### YOUR TASK
Return only those lines of the records below in which "heading" appears.

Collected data

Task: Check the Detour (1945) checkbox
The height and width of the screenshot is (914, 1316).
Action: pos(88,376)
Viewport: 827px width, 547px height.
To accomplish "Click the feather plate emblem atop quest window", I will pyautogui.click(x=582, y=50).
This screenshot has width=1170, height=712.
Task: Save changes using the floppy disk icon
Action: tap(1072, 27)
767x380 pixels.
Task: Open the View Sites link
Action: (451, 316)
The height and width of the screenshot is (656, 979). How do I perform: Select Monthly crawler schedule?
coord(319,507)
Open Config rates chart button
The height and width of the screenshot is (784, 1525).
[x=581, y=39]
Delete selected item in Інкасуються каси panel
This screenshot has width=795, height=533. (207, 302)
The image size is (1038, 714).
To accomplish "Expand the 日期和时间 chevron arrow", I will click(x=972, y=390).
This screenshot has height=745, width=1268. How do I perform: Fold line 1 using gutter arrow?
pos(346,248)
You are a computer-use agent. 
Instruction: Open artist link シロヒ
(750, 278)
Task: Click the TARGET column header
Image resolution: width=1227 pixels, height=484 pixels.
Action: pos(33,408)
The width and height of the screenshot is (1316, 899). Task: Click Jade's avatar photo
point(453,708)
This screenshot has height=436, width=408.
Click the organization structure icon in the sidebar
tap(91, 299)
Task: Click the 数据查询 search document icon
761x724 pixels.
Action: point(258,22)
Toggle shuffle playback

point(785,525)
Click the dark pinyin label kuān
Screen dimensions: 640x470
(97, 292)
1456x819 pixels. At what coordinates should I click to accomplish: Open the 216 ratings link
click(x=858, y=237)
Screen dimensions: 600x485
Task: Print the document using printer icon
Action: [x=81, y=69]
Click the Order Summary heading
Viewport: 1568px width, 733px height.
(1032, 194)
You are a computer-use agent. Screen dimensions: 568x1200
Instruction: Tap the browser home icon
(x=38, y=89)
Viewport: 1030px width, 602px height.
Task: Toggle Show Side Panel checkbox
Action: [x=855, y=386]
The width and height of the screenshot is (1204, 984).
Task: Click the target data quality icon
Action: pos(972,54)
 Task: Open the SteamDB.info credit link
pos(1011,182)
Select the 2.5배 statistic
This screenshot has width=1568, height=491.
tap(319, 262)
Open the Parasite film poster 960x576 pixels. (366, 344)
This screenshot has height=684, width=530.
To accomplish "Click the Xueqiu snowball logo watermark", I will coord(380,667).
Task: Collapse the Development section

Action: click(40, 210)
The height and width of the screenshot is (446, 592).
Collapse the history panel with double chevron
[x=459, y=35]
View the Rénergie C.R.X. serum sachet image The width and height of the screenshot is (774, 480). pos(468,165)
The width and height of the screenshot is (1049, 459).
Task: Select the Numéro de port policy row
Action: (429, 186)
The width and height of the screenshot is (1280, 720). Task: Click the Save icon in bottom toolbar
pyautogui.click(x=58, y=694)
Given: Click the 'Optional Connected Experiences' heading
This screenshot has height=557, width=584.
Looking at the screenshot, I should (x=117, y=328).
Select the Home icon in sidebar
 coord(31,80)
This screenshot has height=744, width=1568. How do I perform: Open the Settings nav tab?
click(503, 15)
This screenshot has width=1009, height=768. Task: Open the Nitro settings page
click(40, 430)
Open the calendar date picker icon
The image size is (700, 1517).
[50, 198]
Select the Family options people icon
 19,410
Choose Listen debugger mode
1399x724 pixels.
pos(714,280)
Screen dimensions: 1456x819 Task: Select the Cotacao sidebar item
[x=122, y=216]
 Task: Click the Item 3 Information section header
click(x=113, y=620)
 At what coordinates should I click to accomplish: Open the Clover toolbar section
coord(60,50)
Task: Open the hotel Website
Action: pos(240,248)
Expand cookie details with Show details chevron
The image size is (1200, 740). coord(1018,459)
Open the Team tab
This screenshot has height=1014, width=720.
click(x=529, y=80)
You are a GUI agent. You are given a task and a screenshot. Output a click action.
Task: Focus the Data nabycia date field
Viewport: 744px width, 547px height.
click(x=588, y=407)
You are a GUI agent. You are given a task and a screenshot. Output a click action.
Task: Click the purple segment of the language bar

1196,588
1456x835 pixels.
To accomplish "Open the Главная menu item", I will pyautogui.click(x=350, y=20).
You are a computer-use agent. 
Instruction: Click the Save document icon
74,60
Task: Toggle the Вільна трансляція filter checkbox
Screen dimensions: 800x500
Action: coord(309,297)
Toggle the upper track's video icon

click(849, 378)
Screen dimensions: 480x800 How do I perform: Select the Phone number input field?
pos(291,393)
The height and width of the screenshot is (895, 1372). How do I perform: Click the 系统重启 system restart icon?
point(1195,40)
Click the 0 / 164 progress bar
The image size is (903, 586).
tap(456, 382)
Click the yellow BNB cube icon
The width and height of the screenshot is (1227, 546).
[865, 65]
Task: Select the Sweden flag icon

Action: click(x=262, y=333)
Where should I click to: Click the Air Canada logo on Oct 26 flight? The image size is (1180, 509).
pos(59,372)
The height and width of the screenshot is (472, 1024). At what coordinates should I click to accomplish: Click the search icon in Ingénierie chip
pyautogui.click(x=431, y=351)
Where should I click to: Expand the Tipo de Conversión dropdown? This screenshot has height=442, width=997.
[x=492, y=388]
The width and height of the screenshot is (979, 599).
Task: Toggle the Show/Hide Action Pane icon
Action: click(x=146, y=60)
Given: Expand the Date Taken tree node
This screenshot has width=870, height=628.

### ANSWER TO THIS EXERCISE
Click the Order Summary heading
Given: Click the 'Optional Connected Experiences' heading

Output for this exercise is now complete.